FilmFear 2020: Scream Now, Think Later at HOME
Tom Grieve, Cinema Editor![](https://www.creativetourist.com/app/uploads/2020/10/J1IUbtLTmlrtT9TeZLOIwIuVXITQMm3a3oGQrnr6-623x438.jpeg)
While you might think that things seem horrific enough at the moment, the horror genre has always provided both escapism and a lens through which to reflect upon and interrogate the social issues of the day. Whether you’re looking for distraction or catharsis, there are horror films of all shapes and sizes in this year’s edition of FilmFear — HOME and Film4’s annual celebration of all things spooky.

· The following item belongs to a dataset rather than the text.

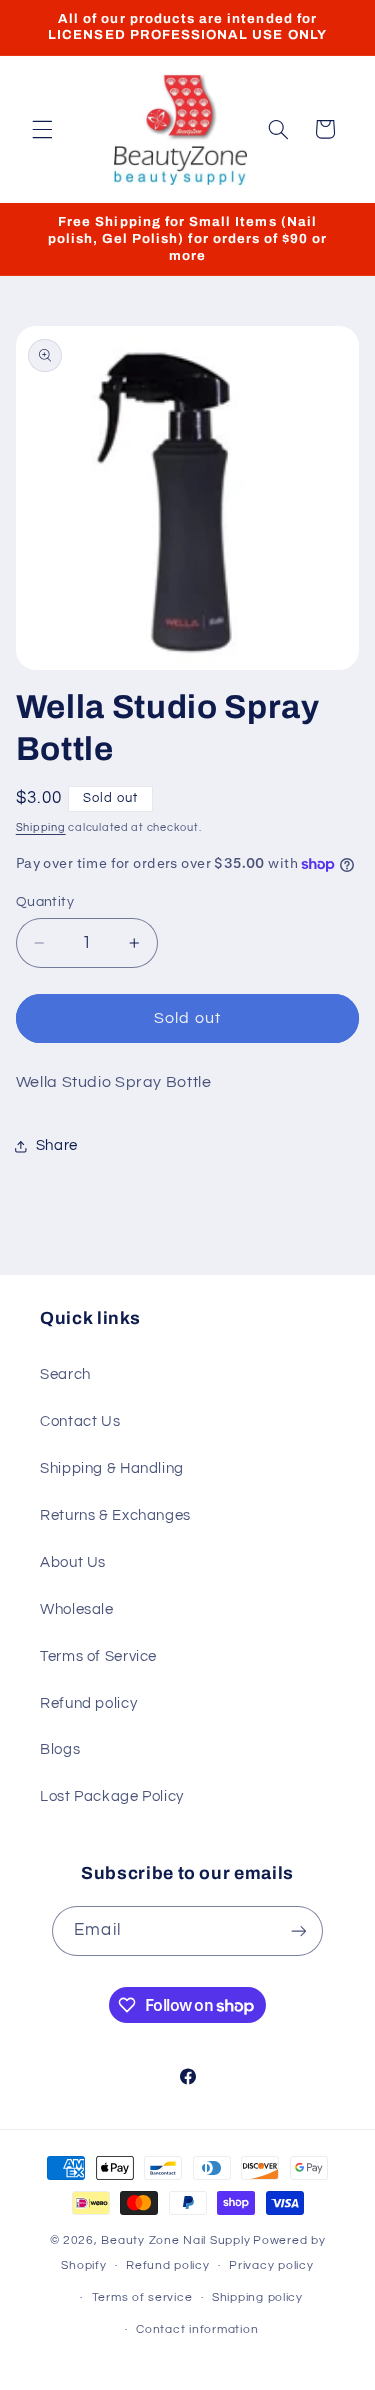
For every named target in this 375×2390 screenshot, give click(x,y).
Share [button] (57, 1145)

Starting with Wes Craven’s (A Nightmare on Elm Street, Scream) underseen The People Under the Stairs (Wed 28 Oct) and continuing with Philip Kaufman’s spectacular remake of Invasion of the Body Snatchers (Thu 29 Oct), FilmFear is a weeklong chance to indulge in the macabre corners of cinema history. There’s also room to reflect, with a pay-what-you-can live-streamed discussion with experts on representations of race in the horror film (Thu 29 Oct.)
the horror genre has always provided both escapism and a lens through which to reflect upon and interrogate the social issues of the day…

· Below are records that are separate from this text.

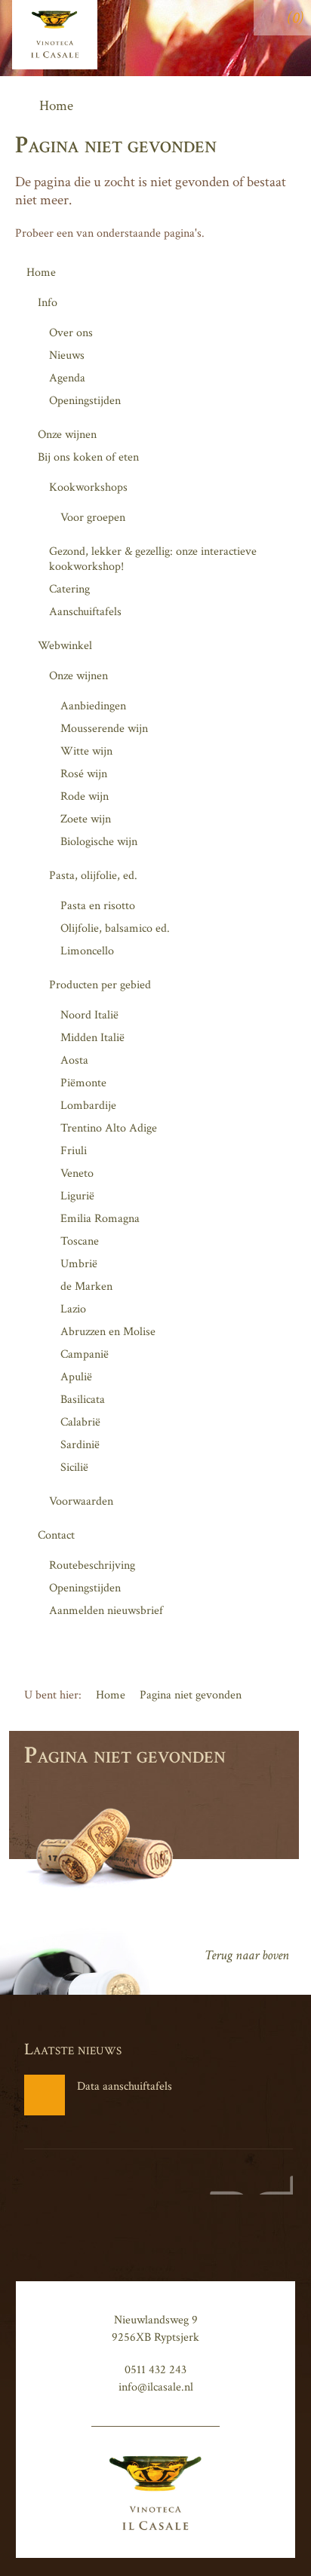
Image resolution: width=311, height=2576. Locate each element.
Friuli (73, 1151)
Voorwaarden (81, 1501)
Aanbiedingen (93, 706)
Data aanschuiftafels (124, 2086)
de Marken (86, 1286)
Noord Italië (89, 1015)
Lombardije (88, 1105)
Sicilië (74, 1467)
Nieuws (67, 355)
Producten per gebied (100, 985)
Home (41, 272)
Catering (69, 589)
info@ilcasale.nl (156, 2387)
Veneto (77, 1173)
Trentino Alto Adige (108, 1128)
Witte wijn (86, 751)
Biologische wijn (98, 842)
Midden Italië (92, 1038)
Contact (56, 1535)
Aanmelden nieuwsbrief (106, 1611)
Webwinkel (65, 646)
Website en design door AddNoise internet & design (247, 2185)
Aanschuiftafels (85, 612)
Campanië (84, 1354)
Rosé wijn (83, 774)
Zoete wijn (85, 819)
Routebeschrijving (92, 1565)
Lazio (73, 1309)
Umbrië (78, 1264)
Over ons (71, 333)
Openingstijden (85, 401)
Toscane (79, 1241)
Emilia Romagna (100, 1219)
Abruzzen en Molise (108, 1332)
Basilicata (82, 1399)
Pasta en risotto (97, 906)
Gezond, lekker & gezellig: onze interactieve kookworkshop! (153, 559)
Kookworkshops (88, 487)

This year’s edition is subtitled “Scream Now, Think Later”, a comment appropriate for Parasite director Bong Joon-ho’s aquatic creature-feature The Host (Fri 30 Oct), which combines thrills with scathing satirical content. There’s been added interest in the South Korean filmmaker since Parasite’s Oscar win earlier this year, and this earlier effort is equally worthwhile.
Similarly, Bernard Rose’s Candyman — showing Saturday 31 October in place of the delayed remake — is a tale of murder, but also reckons with Blackness in America, and the Chicago housing projects in which it is set. Showing later the same day, Karyn Kusama’s Jennifer’s Body has also undergone a reappraisal in the years since its release, with critics praising star Megan Fox, as well as its social content and feminist themes.

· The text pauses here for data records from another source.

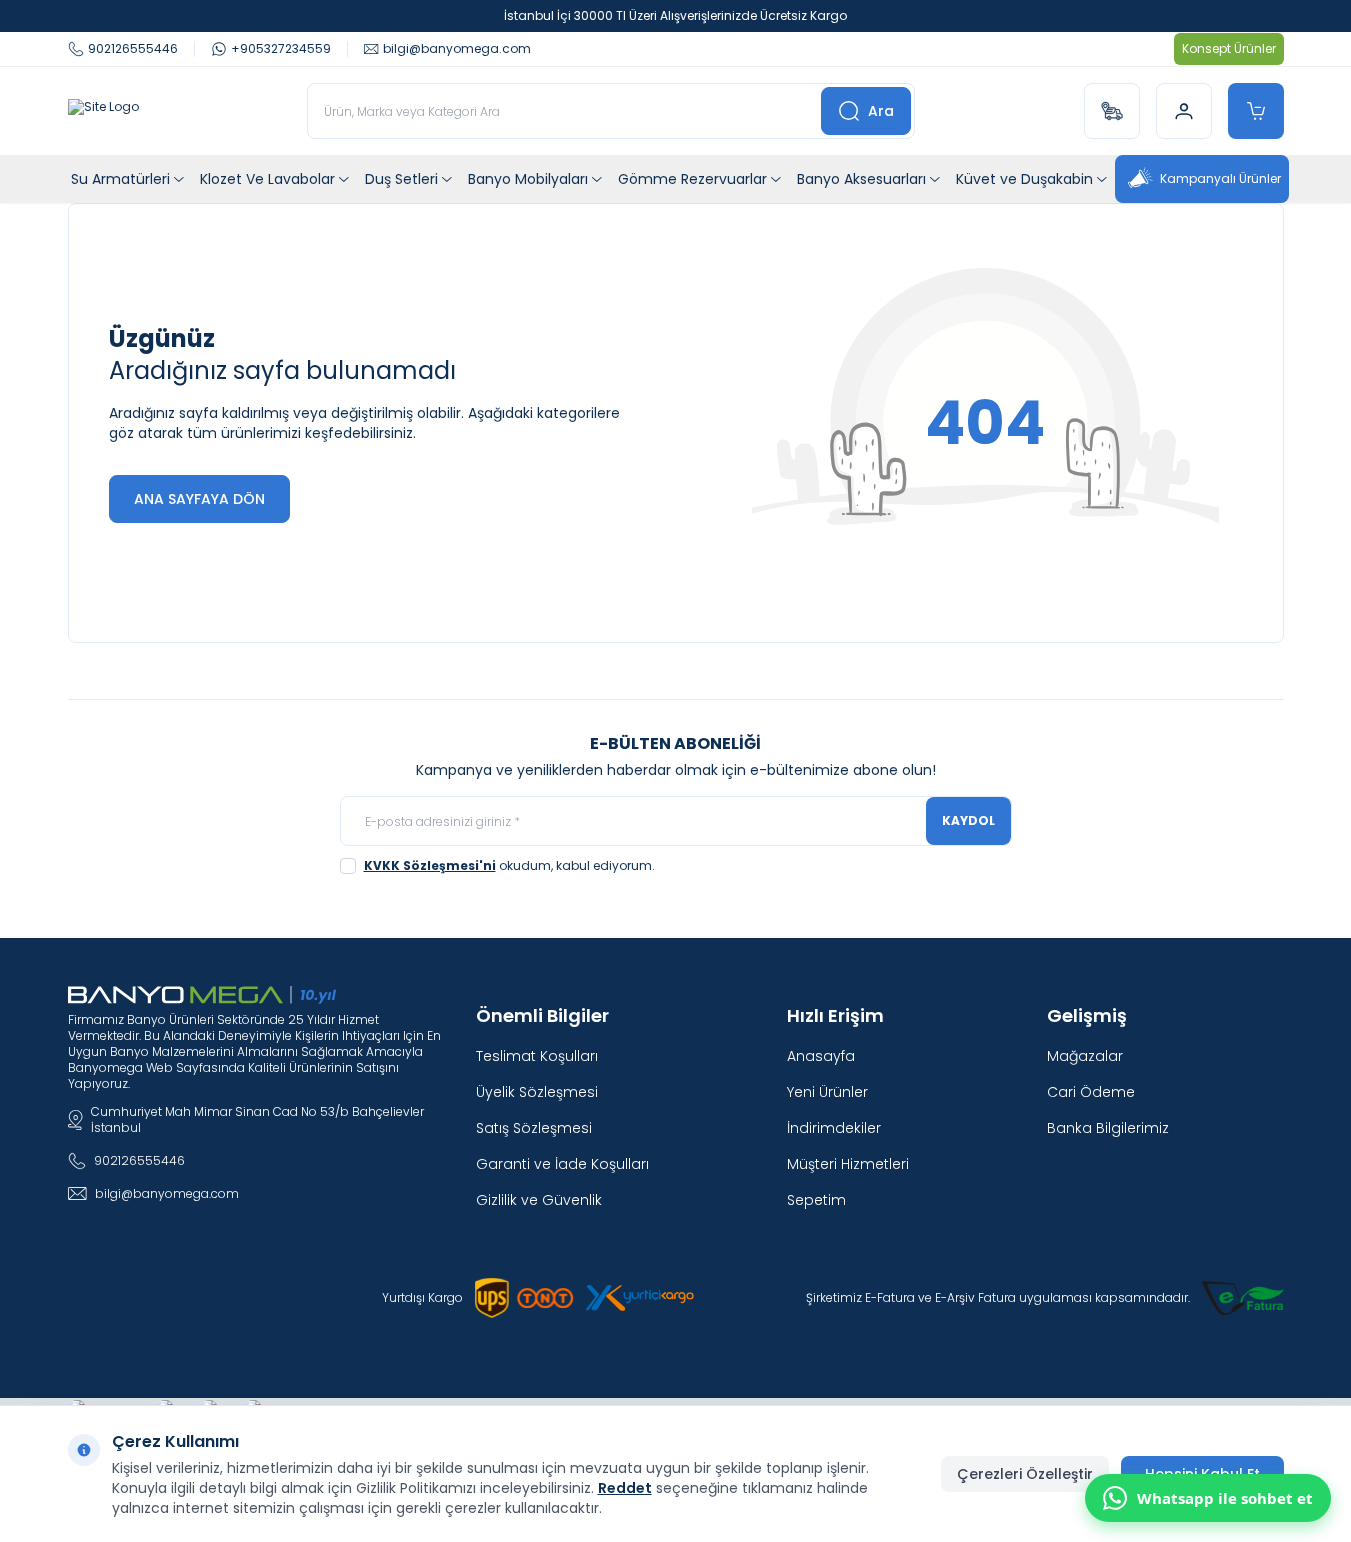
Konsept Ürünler (1229, 48)
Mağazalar (1085, 1056)
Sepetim (816, 1200)
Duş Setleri (401, 179)
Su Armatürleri (120, 179)
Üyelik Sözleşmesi (537, 1092)
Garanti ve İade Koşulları (562, 1164)
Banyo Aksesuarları (861, 179)
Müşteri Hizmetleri (848, 1164)
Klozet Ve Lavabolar (267, 179)
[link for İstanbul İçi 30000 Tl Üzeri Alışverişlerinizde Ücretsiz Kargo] (675, 16)
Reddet (625, 1488)
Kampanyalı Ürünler (1220, 178)
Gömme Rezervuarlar (692, 179)
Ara (881, 111)
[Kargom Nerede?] (1112, 111)
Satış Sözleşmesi (534, 1128)
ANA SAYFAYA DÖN (199, 499)
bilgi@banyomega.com (167, 1193)
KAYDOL (968, 820)
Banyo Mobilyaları (528, 179)
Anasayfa (821, 1056)
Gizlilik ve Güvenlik (539, 1200)
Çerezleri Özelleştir (1025, 1474)
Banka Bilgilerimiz (1108, 1128)
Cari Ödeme (1091, 1092)
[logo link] (103, 111)
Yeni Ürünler (827, 1092)
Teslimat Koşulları (537, 1056)
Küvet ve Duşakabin (1024, 179)
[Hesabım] (1184, 111)
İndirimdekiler (834, 1128)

![Jennifer’s Body](https://www.creativetourist.com/app/uploads/2020/10/wnKmlLTzQykX5IK0hkqoyzuOYZHKDfWlm88jMFsB.jpeg)
Also on Halloween, curators David Cox of Film4 and HOME’s Creative Director for Film and Culture, Jason Wood, have linked with the Instituto Cervantes to bring HOME a double bill from one of Spanish film and television’s most distinctive voices — Narciso Ibáñez Serrador. This rare retrospective continues with the director’s influential Who Can Kill a Child? on Sunday 1 November.
Billed as a biting satire about food fads and marketing that makes chlorinated chicken look benign, Larry Cohen’s cult film The Stuff (Sun 1 Nov) follows. Meanwhile the season concludes on Thursday 5 November with one of the breakout British genre hits of the last decade, as John Boyega battles space aliens on a South London housing estate in Joe Cornish’s Attack the Block.